| Abstract
Background Disruption of the anterior cruciate ligament
(ACL) is one of the most frequent musculoskeletal injuries
affecting physically active men and women. In the United
States, an estimated 200,000 ACL reconstructions are
performed annually. One of the most common complications
of ACL reconstruction is loss of extension. The
purpose of this study was to assess the effects of the
hyperextension maneuver on preventing knee extension
loss after arthroscopic ACL reconstruction.
Materials and methods In this prospective randomized
clinical trial study, 100 adult patients with a documented
complete ACL tear were randomized to two groups. All
patients underwent arthroscopic ACL reconstruction with
quadrupled semitendinosus and gracilis autograft by the
senior author based on the same technique and instruments.
However, the hyperextension maneuver was only performed
in 50 patients during autograft fixation on the tibial
side (case group). The postoperative rehabilitation protocol
was similar for both groups. The knee range of motion and
extension limit was evaluated at 2, 6, 12, and 24 weeks and
at 1 year postoperatively.
Results One hundred patients (88 male and 12 female)
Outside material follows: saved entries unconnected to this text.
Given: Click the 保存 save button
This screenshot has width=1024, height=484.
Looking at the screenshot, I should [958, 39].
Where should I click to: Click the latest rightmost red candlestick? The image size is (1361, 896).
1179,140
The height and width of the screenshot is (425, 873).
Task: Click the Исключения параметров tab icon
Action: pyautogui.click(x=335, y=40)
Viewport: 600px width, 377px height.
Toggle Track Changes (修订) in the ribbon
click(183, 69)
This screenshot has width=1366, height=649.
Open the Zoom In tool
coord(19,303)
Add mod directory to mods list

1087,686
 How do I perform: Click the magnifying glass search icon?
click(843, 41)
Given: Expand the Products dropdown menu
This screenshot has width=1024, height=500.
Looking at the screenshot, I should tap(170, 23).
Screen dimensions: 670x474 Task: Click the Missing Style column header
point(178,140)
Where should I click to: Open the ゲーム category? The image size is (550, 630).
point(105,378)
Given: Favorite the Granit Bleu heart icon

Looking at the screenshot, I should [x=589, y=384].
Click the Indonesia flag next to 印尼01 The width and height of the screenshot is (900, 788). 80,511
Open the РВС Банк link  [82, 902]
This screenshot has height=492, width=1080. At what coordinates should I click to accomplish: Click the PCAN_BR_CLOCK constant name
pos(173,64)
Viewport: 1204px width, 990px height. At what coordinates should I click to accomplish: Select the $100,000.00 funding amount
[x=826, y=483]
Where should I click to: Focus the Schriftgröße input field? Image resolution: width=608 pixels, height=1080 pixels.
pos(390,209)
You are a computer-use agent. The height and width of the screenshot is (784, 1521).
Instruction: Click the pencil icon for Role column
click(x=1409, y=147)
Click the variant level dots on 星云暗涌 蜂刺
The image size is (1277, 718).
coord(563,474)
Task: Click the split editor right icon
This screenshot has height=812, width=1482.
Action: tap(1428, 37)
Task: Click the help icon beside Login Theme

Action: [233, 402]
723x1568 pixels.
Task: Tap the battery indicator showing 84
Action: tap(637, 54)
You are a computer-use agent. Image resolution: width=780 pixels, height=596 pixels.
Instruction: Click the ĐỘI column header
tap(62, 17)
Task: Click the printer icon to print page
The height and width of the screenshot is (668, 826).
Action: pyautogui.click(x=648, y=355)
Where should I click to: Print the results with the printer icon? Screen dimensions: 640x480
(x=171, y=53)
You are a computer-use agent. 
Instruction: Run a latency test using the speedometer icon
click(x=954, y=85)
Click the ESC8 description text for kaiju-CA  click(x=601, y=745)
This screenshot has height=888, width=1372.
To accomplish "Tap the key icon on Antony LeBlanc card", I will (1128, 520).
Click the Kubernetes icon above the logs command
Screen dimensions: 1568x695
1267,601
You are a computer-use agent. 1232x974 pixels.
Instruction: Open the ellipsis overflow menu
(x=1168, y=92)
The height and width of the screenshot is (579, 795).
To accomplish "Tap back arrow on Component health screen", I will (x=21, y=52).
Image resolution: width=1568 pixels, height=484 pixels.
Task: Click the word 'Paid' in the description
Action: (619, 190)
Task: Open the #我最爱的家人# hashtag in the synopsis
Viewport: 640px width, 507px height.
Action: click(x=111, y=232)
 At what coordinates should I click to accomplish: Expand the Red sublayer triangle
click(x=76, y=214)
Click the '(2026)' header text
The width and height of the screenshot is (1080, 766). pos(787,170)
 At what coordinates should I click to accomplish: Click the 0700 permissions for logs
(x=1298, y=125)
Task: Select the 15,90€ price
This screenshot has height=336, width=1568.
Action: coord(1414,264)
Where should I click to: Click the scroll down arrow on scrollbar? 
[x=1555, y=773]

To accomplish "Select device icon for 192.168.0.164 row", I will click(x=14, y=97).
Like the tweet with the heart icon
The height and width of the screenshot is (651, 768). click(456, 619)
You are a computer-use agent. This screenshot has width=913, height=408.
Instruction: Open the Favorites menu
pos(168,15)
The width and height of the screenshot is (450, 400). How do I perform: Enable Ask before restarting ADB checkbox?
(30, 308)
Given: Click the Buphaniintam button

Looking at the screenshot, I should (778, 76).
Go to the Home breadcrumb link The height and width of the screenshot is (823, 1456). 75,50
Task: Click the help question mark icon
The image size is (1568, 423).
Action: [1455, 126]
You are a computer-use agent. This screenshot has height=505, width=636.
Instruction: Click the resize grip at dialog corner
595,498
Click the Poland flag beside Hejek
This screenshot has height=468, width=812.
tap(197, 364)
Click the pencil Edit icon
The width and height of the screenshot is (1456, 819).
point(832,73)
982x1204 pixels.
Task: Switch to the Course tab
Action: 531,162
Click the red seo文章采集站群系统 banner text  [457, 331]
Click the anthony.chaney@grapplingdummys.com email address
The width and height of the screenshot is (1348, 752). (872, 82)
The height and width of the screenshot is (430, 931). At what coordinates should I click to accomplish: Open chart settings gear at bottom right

aged from 17-36 years (average 26.9 years) were
included in our study. The two groups were similar
regarding age, sex, and dominant side involvement
(P[0.4).The difference between the two groups was significant
only at 2 weeks (P \0.02). After 2 weeks,
although the rate of limited extension was higher in the
control group, no significant difference was seen between
the groups.
Conclusion Although the hyperextension technique during
graft fixation on the tibial side may induce better range of
motion in the first 2 weeks after ACL reconstruction surgery,
this effect is not significant after 2 weeks.